Haplotypecaller terminate with ExitCode 245, but without error
Hi,
I was running Haplotypecaller using one individual's HiFi reads. To minimize the running time, the genome was separated into chromosomes for execution simultaneously.
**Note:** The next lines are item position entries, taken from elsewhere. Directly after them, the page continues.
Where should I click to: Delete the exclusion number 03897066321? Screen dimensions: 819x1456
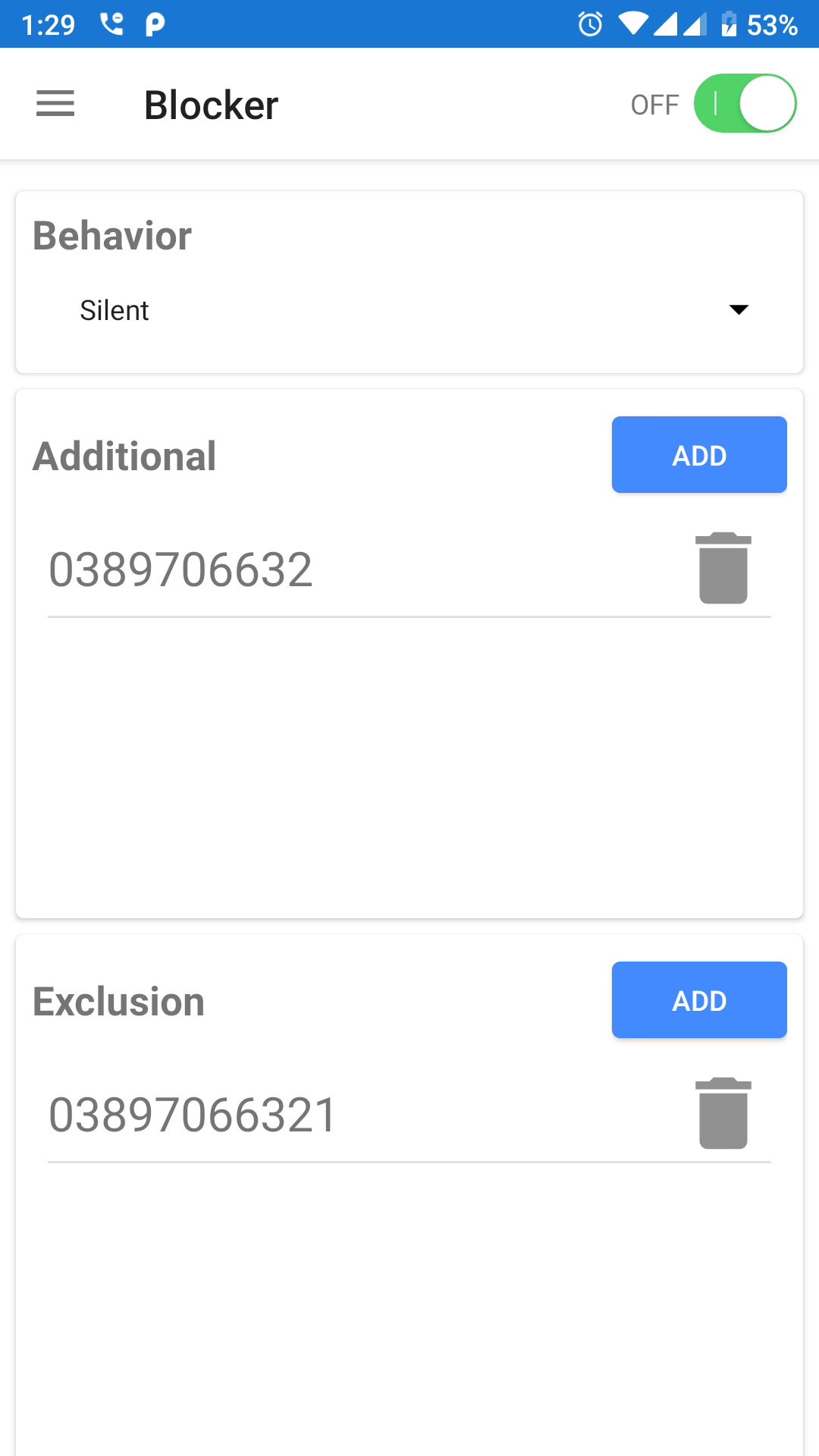tap(723, 1113)
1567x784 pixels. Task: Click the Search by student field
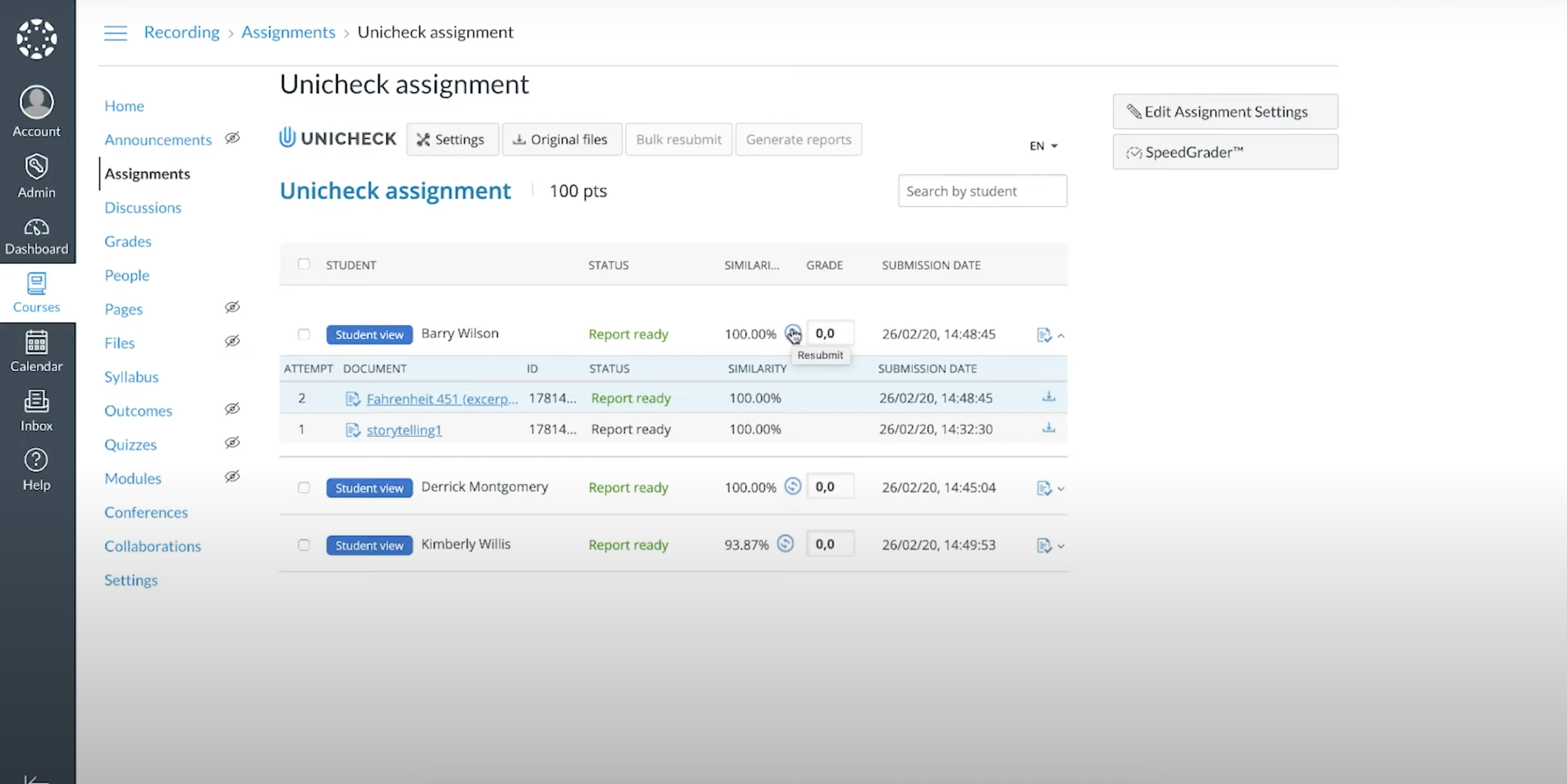(982, 190)
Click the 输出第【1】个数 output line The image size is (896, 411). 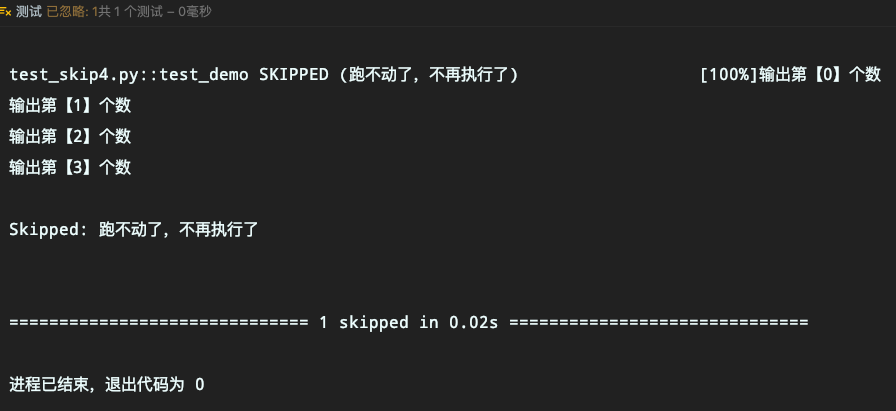pos(70,106)
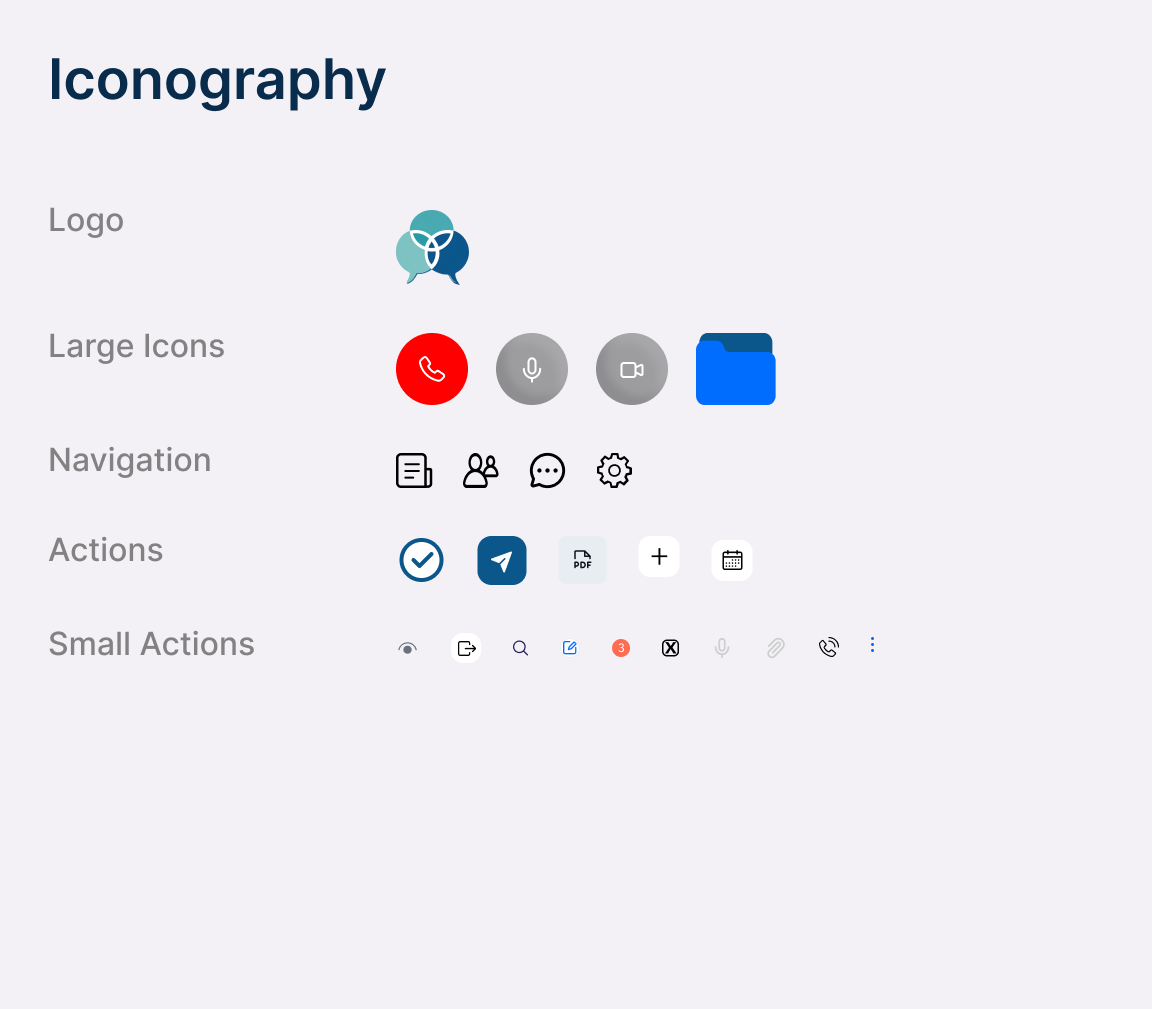
Task: Click the orange badge showing 3
Action: coord(621,647)
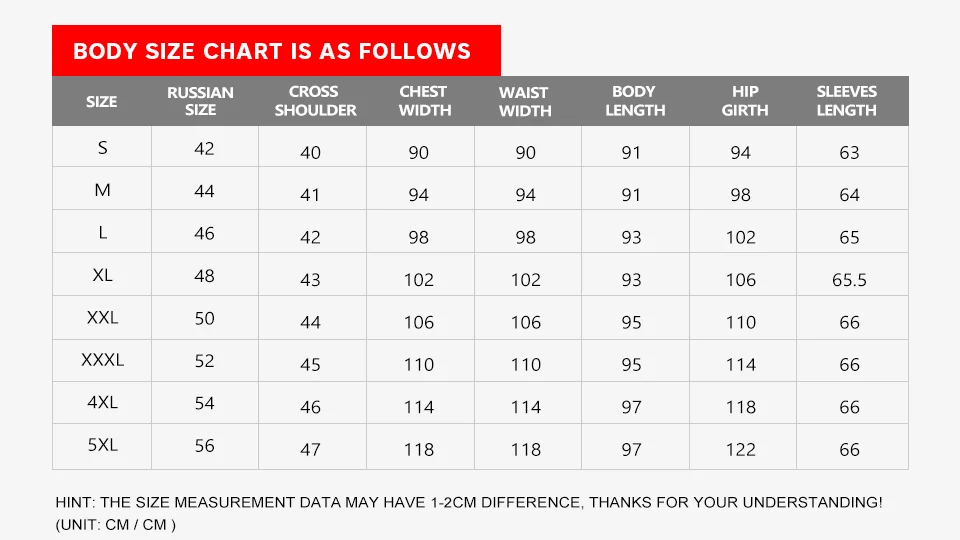
Task: Click the 65.5 sleeves length value
Action: tap(849, 280)
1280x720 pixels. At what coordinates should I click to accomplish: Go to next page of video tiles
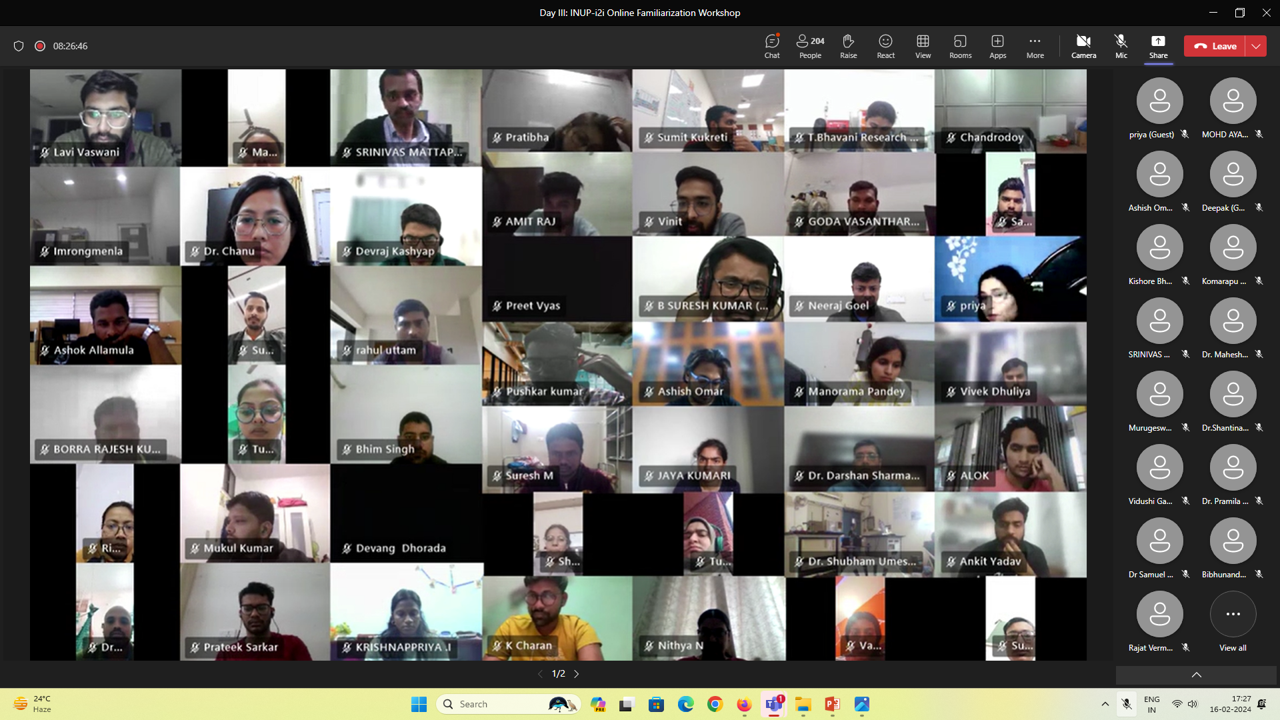tap(577, 674)
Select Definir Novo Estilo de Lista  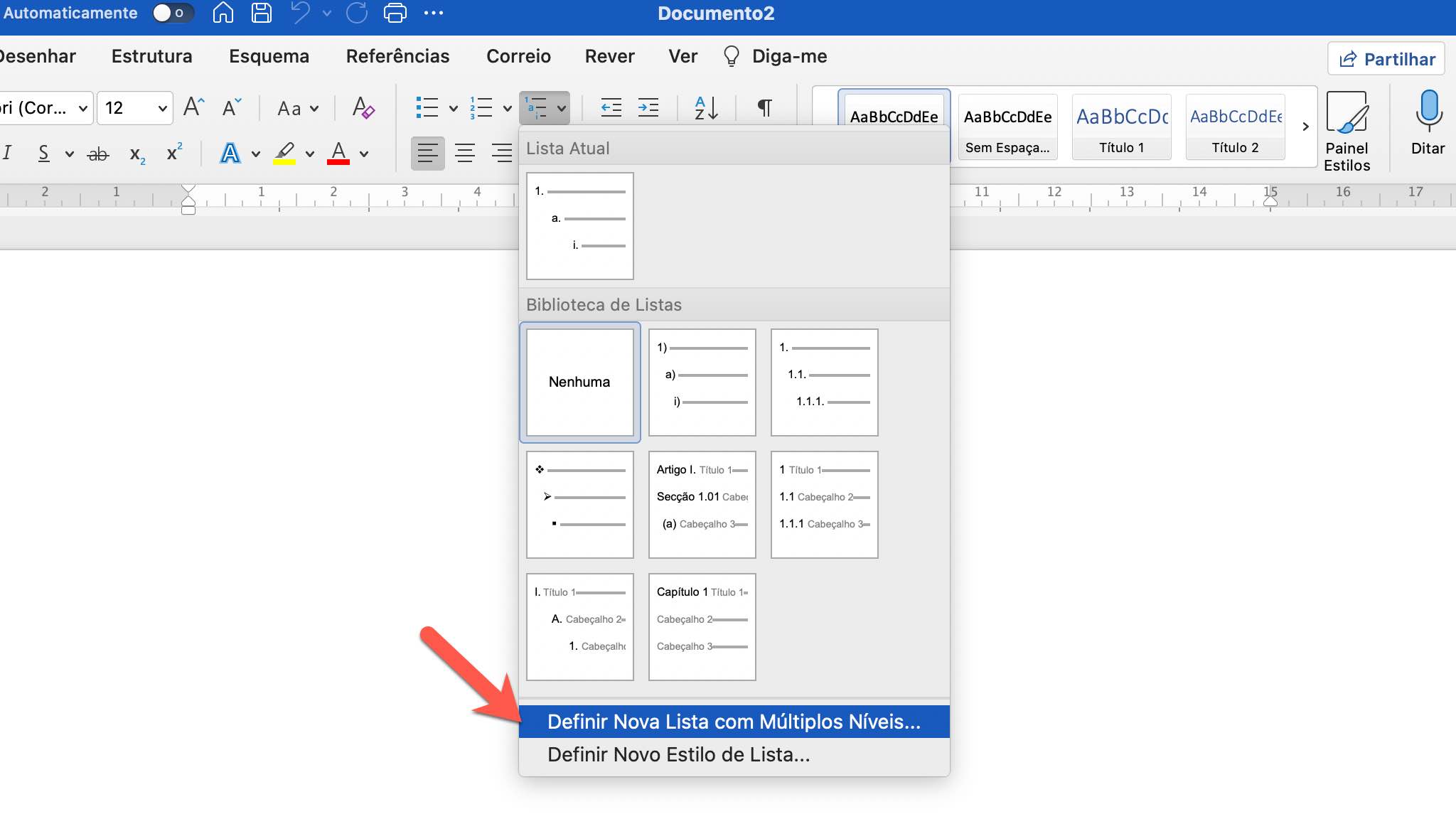678,754
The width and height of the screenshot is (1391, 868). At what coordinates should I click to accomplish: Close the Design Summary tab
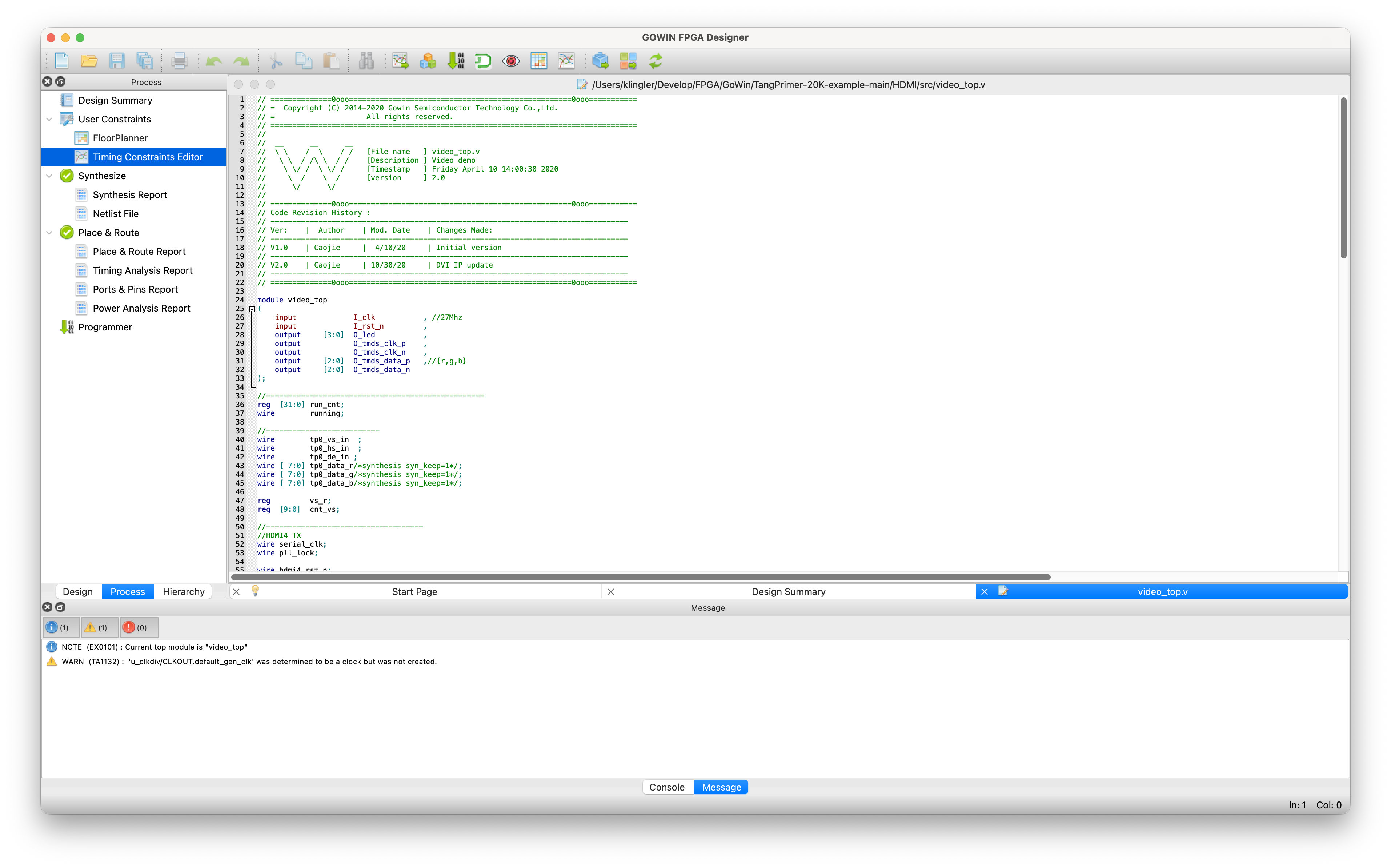[611, 592]
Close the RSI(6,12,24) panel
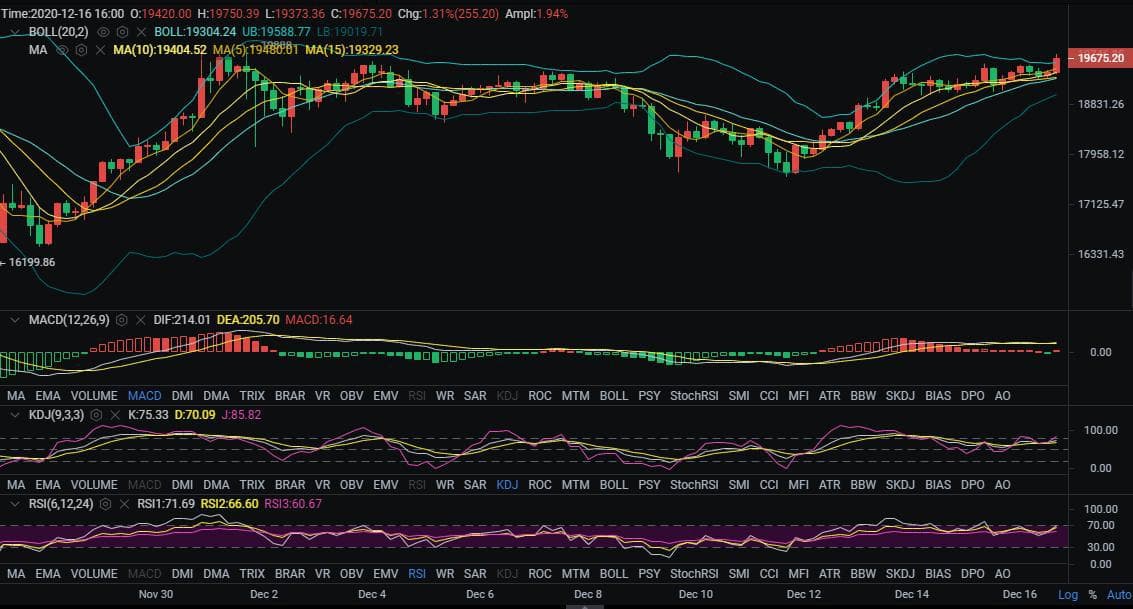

But the process will always terminate in several chromosomes, giving an exit code of 245, no any error/warning report in the log file.
I am using GATK/4.1.4.1, the command is:
gatk HaplotypeCaller -L ../list/h2_01.list -R ../index/$ref -I $output.bam -O gvcf/$output.01.g.vcf.gz -ERC GVCF 2>>gvcf/$output.01.gatk.error
The log file starts with
Using GATK jar /sw/bioinfo/GATK/4.1.4.1/rackham/gatk-package-4.1.4.1-local.jar
Running:
java -Dsamjdk.use_async_io_read_samtools=false -Dsamjdk.use_async_io_write_samtools=true -Dsamjdk.use_async_io_write_tribble=false -Dsamjdk
.compression_level=2 -Xms512M -Xmx5G -jar /sw/bioinfo/GATK/4.1.4.1/rackham/gatk-package-4.1.4.1-local.jar HaplotypeCaller --pcr-indel-model NON
E -L ../list/h2_01-2.list -R ../index/she_h2.fasta -I she_h2.3ddna.map-hifi.markdup.bam -O gvcf/she_h2.3ddna.map-hifi.01-2.g.vcf.gz -ERC GVCF
23:21:12.908 INFO NativeLibraryLoader - Loading libgkl_compression.so from jar:file:/sw/bioinfo/GATK/4.1.4.1/rackham/gatk-package-4.1.4.1-loca
l.jar!/com/intel/gkl/native/libgkl_compression.so
May 14, 2023 11:21:13 PM shaded.cloud_nio.com.google.auth.oauth2.ComputeEngineCredentials runningOnComputeEngine
INFO: Failed to detect whether we are running on Google Compute Engine.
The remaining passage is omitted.